If You're Working Hard, You're Hardly Working

We were raised to believe that effort equals value.

That if you answer more emails, join more calls, and log more hours...good things will eventually happen.

It's a lie designed to get you to do the work (or more of it) to justify your salary. Trading time for dollars is not the game you want to be playing, even if it's the game that everyone else is playing.

The people who break out don’t do everything. They happened to do one thing that changed everything.

If your goal is to get to inbox zero or "no red dots," you are headed in the wrong direction.

Your job isn’t to do all the work all the time. Your job is to spot and capitalize on single points of leverage for better outcomes.

Don't Take My Word For It

Go find the most successful person you know and ask them to pinpoint when it happened.

The financial breakthrough, the promotion, the opportunity that changed their trajectory.

You’ll hear about one client, one champion, one project, one key moment. This is because success is non-linear.

It’s human nature to assume things operate in straight lines. But that couldn’t be further from the truth.

Success Isn’t Linear

We assume progress is incremental: 1+1+1+1+1+ and on to infinity.

Turns out that success is stochastic. It's volatile. It arrives in waves, spikes, and bursts.

Yes, we try to control for it. We build networks, go to the “right” schools, associate with smart people, and read the right things. But it doesn’t matter how many seeds you plant if the rain only falls once.

Look at a 10- or 20-year stock chart. The bulk of the upside comes from a handful of days. Miss them, and you miss the gains.

Just missing 10 days in a 20-year span could cost you 50% of your returns. 50%!

The same is true with your work. The results are nonlinear.

You’re not climbing a staircase. You are taking steps to increase the odds that you are going to find the best possible step to take next.

Nobody Cares How Hard You’re Working

This is the trap.

You go to work, you put in 10 hours. You answer Slack messages. You write a doc. You clean out your inbox. You go home exhausted and underappreciated. You did everything — and somehow, it still wasn’t enough.

Tomorrow you get to do it all over again.

Here’s the truth: nobody cares. Maybe your mom does, but everyone else is heads down working too.

If you’re not figuring out how to do the job better — not harder, better — you’re not moving the needle.
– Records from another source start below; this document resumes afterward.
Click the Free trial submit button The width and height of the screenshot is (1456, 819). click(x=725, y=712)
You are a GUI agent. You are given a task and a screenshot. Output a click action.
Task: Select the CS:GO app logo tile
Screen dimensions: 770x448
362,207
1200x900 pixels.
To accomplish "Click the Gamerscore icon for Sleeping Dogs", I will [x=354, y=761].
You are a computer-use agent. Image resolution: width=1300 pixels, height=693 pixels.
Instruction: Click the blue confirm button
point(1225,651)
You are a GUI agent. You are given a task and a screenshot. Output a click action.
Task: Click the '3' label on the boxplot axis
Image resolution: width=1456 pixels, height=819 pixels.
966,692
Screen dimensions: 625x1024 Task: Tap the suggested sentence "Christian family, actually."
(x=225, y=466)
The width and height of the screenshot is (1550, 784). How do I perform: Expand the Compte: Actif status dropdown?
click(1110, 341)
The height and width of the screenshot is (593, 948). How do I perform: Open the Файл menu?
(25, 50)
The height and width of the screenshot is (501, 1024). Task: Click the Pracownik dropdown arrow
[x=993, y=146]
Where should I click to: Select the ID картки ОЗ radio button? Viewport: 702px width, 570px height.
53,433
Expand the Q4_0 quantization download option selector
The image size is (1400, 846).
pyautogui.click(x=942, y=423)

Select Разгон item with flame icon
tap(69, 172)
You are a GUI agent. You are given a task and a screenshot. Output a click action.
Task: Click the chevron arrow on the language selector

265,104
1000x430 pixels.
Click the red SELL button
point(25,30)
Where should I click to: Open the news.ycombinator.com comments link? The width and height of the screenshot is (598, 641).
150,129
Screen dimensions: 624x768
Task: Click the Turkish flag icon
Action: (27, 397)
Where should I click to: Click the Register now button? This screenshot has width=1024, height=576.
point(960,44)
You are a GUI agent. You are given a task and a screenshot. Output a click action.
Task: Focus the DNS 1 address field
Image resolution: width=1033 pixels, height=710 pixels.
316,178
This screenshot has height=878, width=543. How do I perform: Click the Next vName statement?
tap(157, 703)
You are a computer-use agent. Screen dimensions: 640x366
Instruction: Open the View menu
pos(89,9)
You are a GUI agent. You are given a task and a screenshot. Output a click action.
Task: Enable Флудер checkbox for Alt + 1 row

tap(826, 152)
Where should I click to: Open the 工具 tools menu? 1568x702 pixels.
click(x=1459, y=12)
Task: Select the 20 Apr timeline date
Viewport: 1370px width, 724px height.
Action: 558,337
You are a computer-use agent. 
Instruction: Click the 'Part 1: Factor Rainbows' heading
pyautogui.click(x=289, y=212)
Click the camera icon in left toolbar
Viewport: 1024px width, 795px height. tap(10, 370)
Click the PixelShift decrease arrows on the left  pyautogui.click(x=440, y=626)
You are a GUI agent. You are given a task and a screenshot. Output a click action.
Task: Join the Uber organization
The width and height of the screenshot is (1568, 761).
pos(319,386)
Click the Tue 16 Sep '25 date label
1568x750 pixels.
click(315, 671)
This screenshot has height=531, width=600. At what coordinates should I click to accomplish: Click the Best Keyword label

Success at work is about outcomes, not inputs.

Stop Starting at Level One

Everyone’s busy. Everyone has a full plate. Today's forecast: 100% chance of overwhelm.

High-agency people zoom out. They scan the whole landscape. Then they pick the one or two things worth doing — and ignore the rest.

If you’re working for someone else, most deliverables are there to make sure you’re doing your job. That is the bare minimum.

Don’t confuse those deliverables for the work that actually moves the business.

Sure, do your job. But also do it better by focusing on the pieces with the highest upside.

If You’re Doing It Right, You’ll Look Lazy

Remember when I said hard work is just hard?

Here's the opposite version (also true). The best work doesn’t look like work at all.

Thinking, sketching, and staring out the window are value-generating activities. Walking, talking, and reading too.

If you’re sprinting from one thing to the next, furiously multitasking and answering pings like it’s Whac-A-Mole, you’re not being productive. You’re just busy.

tldr; Sharpen the axe. Don’t just swing it.

Be a Barbell, Not a Blender

Nassim Taleb’s barbell strategy is simple: avoid the middle.

Put 80–90% of your resources into extremely safe bets (low downside, low return). Use the remaining 10–20% for extremely high-risk/high-reward opportunities.

Why? Because most major gains come from rare, nonlinear events.

In your work, that distribution looks like this:

  • 80% of your time: solid, dependable, excellent execution. Earn trust.
  • 20% of your time: asymmetric bets. The stuff that could 10x.

When leadership says they want “10x talent,” they don’t mean they want you operating at 10x velocity every day.

They mean they want you positioned to seize the one moment when 10x is possible.

You don’t win by doing everything. You win by doing the right thing — at the right timebetter than anyone else.